Thin Blue Lie: The Future Of High-Tech Policing
Matt Stroud’s investigative journalism demonstrates the philosophical “technological solutionism” that police departments have utilized in the past century. Technological solutionism refers to reactive policing through new age technological devices such as tasers, CCTV, facial recognition, and body cameras. Stroud addresses how police leadership and policing tactics focus on technology to be the sole solution, rather than having police leadership focus on underlying issues. The book chronicles how technology appears to backfire, with a focus on unreliable and faulty use of tasers. Stroud fails, however, to mention that the criminal justice system uses a reactive response rather than a proactive approach to crime, and this bias can be seen throughout his investigative research.

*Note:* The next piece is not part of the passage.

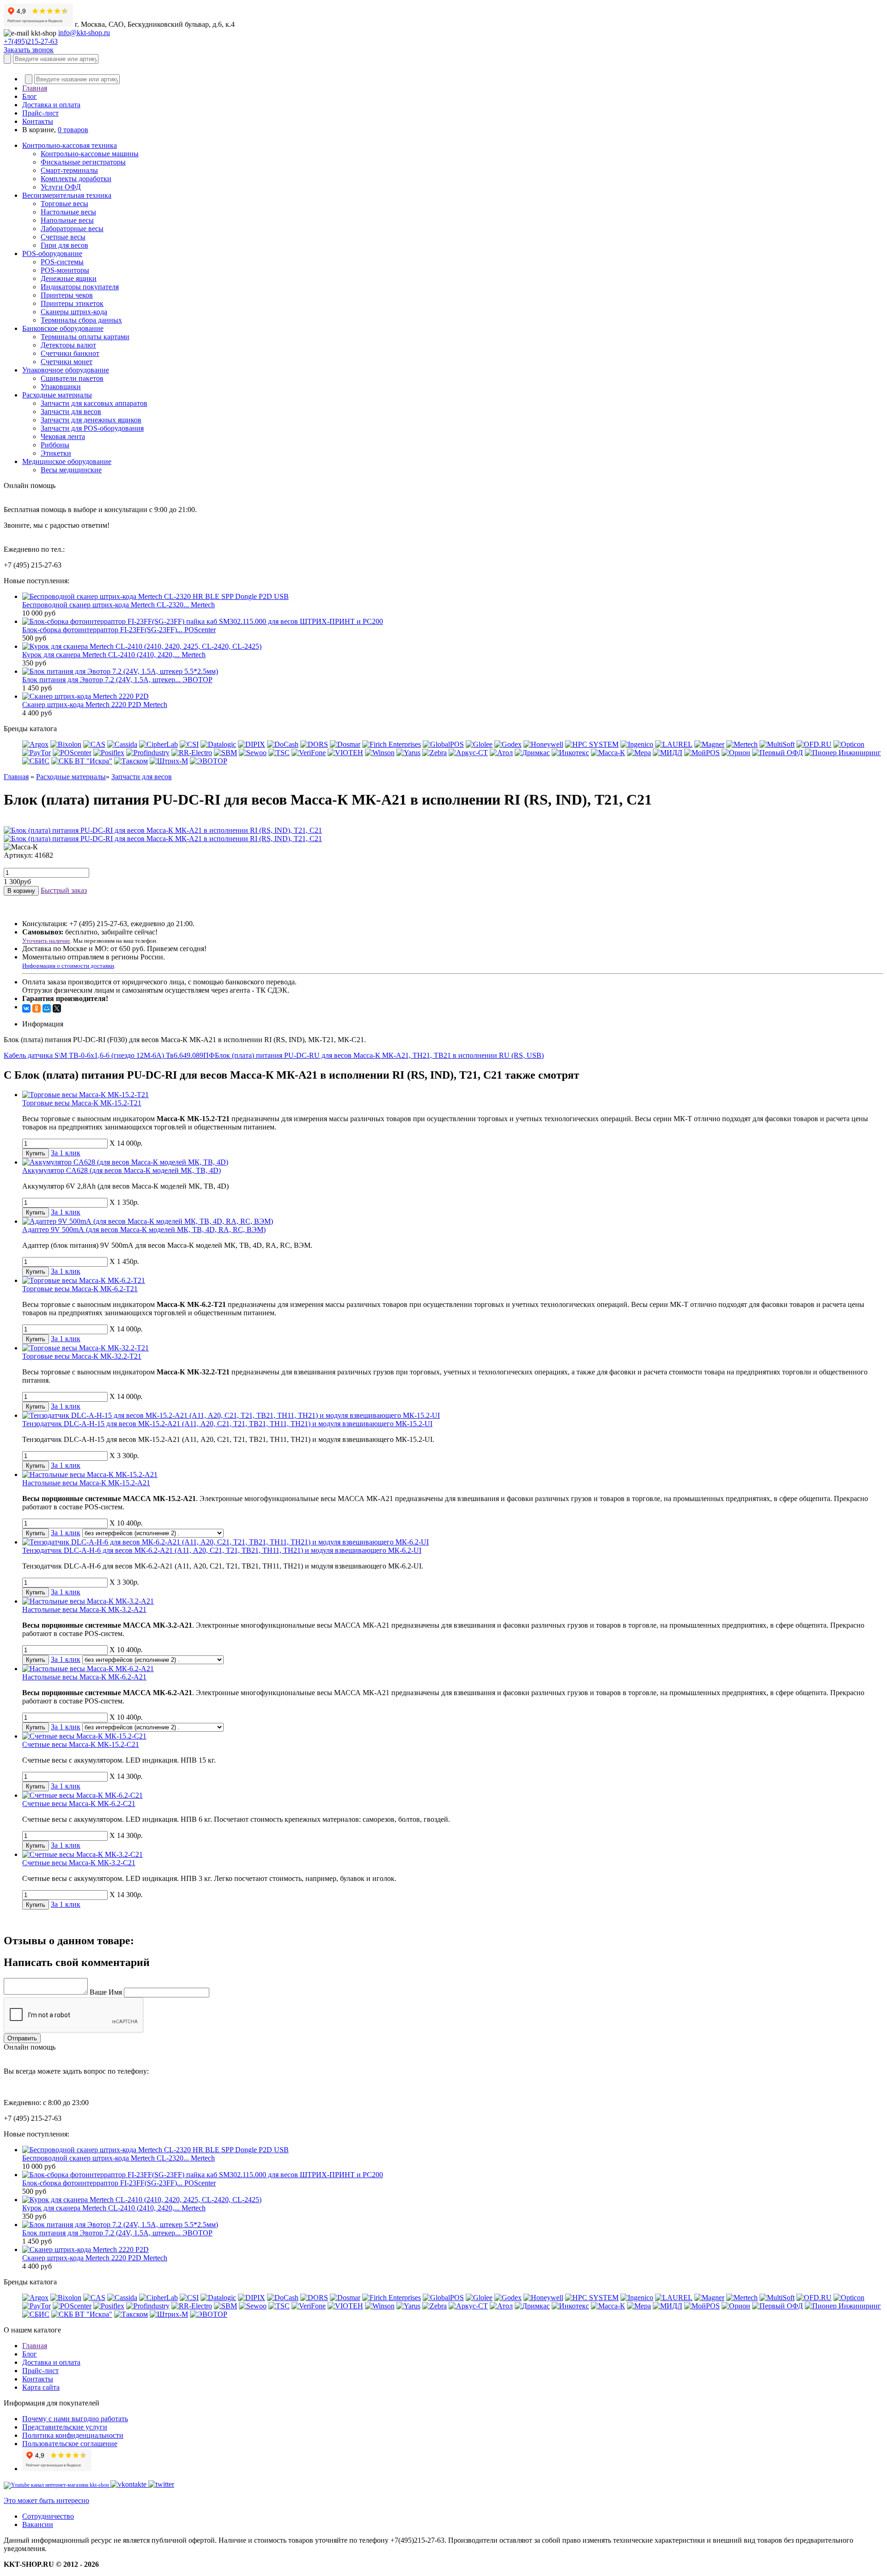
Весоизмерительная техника (66, 195)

Stroud’s description of how the police integrated technology is one of the strengths of the book. He details the racial tensions between African American communities and police departments that have been ongoing since 1905, and how August Vollmer became a modern policing pioneer. While Stroud describes Vollmer’s writings as racist with respect to crime, Vollmer did contribute much to what we know about police professionalism, having a systematic database of criminal records, and the use of the polygraph test.
Stroud emphasizes the aftermath of the Watts riots of 1965, which lead police departments to search for technology as a remedy to the perceived problems rather than addressing community-based issues. He focuses heavily on the uprising and fall of the several companies and individuals that promoted the use of the taser. There is also a focus on the development and use of COMPSTAT.
Unfortunately, the strength of historical details here weakens the author’s overall emphasis on the argument that technology has ruined modern police work. Stroud fails to deliver the same coverage and critiques of technological advances such as the in-car computers, radios, GPS, digital cameras, and cell phones carried by most officers today.
While Stroud provides insight into the history of technology, he provides no solutions to its associated problems. He does not, for example, address any external police pressures, such as political influence, legal mandates, and societal pressure, which have encouraged departments to adopt technology as the solution after critical incidents. Instead, the book’s primary assumption seems to be that decisions are made internally by police agencies with little external influence—other than private companies looking to capitalize on the technological remedies they sell. For these reasons, the book has limited scope and application, and does not speak to the important history of the development of several vital technologies that are commonly used in policing today.